5 Ways The Prosecution Lost The Zimmerman Case

    A former assistant district attorney breaks it down.

    I am not surprised George Zimmerman was acquitted. While juries are inherently unpredictable, and I never "root" for any side, Zimmerman's acquittal came as no surprise because of a number of things that happened at this trial, none of which I had ever seen before, and all of which favored the defense.

    Prosecution's Witnesses Undercut the Prosecution's Case

    The prosecution needed to prove that George Zimmerman acted with ill will, hatred, or spite. However, its own witness, Detective Doris Singleton testified that Zimmerman did not appear to exhibit these qualities. I have tried cases where I had to show defendants acted intentionally, or recklessly, or with depravity, and never once did I have a case where my own witness completely contradicted what I myself was legally required to prove.

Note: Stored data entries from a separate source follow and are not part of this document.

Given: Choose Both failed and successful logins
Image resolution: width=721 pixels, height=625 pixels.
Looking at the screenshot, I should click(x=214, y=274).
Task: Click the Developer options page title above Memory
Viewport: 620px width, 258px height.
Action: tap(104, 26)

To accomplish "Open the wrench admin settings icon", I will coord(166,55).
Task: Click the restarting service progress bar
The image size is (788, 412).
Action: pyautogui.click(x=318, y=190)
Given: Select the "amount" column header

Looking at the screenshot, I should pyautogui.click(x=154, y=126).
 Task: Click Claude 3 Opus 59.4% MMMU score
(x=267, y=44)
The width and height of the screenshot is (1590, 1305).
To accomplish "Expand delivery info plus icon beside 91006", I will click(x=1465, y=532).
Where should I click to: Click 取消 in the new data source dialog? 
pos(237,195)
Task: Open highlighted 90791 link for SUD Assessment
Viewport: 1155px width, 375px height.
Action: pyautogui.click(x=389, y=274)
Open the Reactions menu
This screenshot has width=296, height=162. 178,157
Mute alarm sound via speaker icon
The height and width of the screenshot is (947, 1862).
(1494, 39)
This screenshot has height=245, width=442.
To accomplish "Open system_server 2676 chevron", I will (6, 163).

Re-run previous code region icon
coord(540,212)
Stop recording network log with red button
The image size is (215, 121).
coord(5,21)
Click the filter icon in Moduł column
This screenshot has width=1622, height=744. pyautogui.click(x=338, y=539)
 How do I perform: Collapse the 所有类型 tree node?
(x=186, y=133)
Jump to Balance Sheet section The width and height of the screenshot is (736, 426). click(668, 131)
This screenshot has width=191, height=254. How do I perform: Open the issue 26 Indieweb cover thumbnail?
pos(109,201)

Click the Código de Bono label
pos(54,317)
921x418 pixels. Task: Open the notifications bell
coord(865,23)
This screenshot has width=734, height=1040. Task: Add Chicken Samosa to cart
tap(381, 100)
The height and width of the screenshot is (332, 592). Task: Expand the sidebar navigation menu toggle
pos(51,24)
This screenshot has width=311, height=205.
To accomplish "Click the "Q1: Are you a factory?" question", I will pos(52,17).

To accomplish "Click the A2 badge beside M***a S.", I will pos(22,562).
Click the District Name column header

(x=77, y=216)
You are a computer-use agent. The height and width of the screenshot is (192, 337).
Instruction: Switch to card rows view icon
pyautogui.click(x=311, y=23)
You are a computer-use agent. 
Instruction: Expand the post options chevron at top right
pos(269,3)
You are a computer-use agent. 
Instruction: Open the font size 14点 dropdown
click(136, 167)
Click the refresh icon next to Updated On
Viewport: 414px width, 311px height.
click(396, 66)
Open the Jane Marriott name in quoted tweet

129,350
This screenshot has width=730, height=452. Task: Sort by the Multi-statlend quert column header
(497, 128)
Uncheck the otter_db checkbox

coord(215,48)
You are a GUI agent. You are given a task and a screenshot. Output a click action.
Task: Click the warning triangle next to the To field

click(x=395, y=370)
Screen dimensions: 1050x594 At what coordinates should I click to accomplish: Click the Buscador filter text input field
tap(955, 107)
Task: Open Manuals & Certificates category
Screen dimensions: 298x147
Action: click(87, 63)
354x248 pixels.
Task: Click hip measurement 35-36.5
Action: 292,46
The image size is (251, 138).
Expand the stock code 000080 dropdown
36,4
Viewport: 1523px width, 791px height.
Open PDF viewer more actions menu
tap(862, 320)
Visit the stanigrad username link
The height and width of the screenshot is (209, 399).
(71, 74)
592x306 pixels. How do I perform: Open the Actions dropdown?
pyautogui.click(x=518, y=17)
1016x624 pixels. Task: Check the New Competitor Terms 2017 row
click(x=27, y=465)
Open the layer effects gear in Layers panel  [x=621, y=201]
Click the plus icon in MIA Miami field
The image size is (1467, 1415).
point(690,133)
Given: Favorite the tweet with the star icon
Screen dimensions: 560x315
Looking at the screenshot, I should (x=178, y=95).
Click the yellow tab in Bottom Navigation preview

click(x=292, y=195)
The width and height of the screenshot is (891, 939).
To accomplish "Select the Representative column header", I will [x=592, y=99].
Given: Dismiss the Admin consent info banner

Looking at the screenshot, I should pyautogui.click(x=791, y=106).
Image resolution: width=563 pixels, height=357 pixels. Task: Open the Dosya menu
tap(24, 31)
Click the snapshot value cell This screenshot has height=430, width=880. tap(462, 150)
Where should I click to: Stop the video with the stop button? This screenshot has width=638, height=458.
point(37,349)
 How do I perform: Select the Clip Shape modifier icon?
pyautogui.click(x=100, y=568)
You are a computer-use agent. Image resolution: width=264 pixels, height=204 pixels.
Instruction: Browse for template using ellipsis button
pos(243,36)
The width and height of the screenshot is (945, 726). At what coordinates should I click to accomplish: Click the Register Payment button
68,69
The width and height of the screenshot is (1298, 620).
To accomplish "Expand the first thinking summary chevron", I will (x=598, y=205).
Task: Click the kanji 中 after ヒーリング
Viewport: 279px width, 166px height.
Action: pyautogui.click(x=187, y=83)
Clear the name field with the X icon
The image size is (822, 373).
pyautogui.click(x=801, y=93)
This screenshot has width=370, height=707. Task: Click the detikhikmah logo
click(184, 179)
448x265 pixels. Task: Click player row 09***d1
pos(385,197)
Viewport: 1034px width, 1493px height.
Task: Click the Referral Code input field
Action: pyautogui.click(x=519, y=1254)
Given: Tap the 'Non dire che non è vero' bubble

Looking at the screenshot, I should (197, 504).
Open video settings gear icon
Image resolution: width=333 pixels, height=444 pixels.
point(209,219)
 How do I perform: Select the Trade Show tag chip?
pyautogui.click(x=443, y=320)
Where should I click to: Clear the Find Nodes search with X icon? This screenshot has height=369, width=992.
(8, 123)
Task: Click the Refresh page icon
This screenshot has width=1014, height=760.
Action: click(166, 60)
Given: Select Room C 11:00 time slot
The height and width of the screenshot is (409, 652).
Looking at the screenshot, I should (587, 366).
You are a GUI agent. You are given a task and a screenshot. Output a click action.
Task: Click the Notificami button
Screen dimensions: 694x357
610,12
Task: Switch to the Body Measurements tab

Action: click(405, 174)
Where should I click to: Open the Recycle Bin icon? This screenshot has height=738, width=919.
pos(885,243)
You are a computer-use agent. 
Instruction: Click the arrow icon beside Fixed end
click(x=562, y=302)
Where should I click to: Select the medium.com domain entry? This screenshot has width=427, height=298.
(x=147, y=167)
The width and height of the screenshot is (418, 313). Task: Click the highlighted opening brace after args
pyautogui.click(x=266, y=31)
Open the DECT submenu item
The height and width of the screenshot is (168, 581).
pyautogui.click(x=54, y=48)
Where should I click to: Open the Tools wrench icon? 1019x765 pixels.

    Prosecution's Witness Said He Believed the Defendant

    I have never seen a case where the prosecution's own witness said, point-blank, "I believed the defendant's story." Folks, this is unheard of. And yet it happened in this case, said Detective Christopher Serino. The testimony was ultimately stricken from the record, but, as we say in the trial biz, "You can't unring the bell."

    This was devastating for the prosecution.

    Another Witness Corroborated Zimmerman's Version of Events

    John Good, a witness called by the prosecution, testified he saw Trayvon Martin straddling George Zimmerman, totally undercutting the state's case and fully corroborating Zimmerman's version.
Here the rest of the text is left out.